■ PROMPT:
When you reach the line with "Accept (926, 1425)" in the data below, begin printing lines exactly, and stop once the line with "Non-vegetarian (36, 2198)" has been printed.

== GIVEN DATA

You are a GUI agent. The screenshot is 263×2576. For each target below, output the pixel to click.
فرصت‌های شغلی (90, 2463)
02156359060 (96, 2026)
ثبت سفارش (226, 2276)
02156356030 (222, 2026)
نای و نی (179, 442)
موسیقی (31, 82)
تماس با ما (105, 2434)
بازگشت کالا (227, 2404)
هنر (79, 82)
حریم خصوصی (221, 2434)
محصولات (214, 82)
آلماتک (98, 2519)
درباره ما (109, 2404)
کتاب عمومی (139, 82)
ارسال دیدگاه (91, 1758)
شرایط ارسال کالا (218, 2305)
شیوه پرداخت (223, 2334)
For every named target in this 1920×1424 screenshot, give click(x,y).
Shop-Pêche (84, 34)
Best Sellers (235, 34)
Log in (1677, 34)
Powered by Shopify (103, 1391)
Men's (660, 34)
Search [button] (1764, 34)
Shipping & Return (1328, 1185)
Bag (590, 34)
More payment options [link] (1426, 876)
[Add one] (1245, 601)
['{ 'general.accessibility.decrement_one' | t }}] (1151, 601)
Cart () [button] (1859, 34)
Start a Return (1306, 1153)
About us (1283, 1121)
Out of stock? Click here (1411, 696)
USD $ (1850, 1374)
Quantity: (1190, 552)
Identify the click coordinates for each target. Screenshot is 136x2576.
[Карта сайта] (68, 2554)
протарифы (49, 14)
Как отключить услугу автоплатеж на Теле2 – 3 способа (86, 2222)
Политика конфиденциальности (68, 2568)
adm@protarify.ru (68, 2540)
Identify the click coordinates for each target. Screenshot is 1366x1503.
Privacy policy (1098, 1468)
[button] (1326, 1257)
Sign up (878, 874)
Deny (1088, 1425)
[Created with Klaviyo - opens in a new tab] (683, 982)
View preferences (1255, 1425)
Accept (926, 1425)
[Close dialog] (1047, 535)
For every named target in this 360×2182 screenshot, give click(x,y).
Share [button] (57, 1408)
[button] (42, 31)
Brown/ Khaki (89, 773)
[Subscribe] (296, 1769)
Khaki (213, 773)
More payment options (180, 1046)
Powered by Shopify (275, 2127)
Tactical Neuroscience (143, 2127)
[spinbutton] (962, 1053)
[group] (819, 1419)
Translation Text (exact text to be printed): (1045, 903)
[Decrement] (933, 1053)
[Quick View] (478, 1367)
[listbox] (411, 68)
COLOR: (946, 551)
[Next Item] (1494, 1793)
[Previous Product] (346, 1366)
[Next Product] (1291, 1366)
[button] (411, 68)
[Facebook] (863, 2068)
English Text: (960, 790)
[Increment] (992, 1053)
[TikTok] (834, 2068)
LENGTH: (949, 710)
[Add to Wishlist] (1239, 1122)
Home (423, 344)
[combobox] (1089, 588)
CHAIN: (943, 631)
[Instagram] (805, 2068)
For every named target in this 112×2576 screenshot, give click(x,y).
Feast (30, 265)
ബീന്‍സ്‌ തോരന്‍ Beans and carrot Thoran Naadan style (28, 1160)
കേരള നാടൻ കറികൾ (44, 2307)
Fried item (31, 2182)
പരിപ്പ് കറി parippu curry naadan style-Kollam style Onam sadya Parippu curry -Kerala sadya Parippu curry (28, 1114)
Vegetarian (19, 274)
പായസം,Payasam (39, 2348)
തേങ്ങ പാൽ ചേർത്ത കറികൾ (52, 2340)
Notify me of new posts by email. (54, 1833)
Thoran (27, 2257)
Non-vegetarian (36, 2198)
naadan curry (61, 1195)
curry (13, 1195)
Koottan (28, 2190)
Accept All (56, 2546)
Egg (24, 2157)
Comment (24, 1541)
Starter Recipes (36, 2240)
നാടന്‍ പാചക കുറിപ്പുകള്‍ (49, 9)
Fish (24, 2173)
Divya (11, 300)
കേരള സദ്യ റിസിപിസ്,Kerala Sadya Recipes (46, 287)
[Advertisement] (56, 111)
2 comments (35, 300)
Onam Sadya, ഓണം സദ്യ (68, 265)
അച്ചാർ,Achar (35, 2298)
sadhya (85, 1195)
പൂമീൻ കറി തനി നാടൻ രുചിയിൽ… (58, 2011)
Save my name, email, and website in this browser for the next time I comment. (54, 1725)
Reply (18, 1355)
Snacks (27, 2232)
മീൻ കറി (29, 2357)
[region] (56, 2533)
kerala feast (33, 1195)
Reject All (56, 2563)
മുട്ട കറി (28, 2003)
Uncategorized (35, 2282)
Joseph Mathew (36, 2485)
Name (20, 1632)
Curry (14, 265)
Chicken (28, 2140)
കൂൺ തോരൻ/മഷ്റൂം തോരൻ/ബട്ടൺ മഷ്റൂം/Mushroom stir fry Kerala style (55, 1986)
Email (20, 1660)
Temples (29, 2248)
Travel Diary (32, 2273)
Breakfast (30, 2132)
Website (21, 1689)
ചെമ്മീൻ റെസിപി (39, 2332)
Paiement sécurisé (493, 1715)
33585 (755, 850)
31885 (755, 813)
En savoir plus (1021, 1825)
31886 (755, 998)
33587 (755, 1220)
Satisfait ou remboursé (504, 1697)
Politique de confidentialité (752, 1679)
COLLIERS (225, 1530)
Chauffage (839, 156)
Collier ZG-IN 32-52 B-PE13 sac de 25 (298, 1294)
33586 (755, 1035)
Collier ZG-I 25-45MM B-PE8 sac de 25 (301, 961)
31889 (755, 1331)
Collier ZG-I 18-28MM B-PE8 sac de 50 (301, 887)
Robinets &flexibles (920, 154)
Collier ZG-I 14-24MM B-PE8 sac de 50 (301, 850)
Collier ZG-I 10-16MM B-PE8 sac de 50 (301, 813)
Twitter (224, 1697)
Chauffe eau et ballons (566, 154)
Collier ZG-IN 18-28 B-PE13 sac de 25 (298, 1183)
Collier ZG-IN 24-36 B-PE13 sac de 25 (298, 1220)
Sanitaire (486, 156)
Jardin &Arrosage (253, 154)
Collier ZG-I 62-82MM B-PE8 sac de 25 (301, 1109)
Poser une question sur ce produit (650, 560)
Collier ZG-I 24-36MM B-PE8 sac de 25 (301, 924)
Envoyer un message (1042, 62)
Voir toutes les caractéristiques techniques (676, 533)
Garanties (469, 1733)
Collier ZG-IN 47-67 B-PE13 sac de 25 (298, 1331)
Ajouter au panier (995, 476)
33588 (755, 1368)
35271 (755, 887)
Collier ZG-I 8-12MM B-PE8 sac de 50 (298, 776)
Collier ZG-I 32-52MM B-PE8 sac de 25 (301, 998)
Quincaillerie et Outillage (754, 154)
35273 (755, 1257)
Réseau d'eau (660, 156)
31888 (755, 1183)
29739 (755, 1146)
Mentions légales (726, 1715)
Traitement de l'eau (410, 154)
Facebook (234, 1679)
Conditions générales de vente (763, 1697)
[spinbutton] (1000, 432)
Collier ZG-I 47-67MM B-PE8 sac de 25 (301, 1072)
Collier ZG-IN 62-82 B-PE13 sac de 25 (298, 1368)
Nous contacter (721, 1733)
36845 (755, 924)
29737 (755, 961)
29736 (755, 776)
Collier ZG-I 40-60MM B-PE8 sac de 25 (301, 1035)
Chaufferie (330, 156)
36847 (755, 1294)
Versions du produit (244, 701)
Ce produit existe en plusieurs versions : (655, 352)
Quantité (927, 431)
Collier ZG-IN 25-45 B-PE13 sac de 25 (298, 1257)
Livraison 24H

====

■ WRITTEN SOLUTION:
Accept (926, 1425)
[Close dialog] (1047, 535)
For every named target in this 360×2182 screenshot, give click(x,y).
Share [button] (57, 1408)
[button] (42, 31)
Brown/ Khaki (89, 773)
[Subscribe] (296, 1769)
Khaki (213, 773)
More payment options (180, 1046)
Powered by Shopify (275, 2127)
Tactical Neuroscience (143, 2127)
[spinbutton] (962, 1053)
[group] (819, 1419)
Translation Text (exact text to be printed): (1045, 903)
[Decrement] (933, 1053)
[Quick View] (478, 1367)
[listbox] (411, 68)
COLOR: (946, 551)
[Next Item] (1494, 1793)
[Previous Product] (346, 1366)
[Next Product] (1291, 1366)
[button] (411, 68)
[Facebook] (863, 2068)
English Text: (960, 790)
[Increment] (992, 1053)
[TikTok] (834, 2068)
LENGTH: (949, 710)
[Add to Wishlist] (1239, 1122)
Home (423, 344)
[combobox] (1089, 588)
CHAIN: (943, 631)
[Instagram] (805, 2068)
For every named target in this 112×2576 screenshot, give click(x,y).
Feast (30, 265)
ബീന്‍സ്‌ തോരന്‍ Beans and carrot Thoran Naadan style (28, 1160)
കേരള നാടൻ കറികൾ (44, 2307)
Fried item (31, 2182)
പരിപ്പ് കറി parippu curry naadan style-Kollam style Onam sadya Parippu curry -Kerala sadya Parippu curry (28, 1114)
Vegetarian (19, 274)
പായസം,Payasam (39, 2348)
തേങ്ങ പാൽ ചേർത്ത കറികൾ (52, 2340)
Notify me of new posts by email. (54, 1833)
Thoran (27, 2257)
Non-vegetarian (36, 2198)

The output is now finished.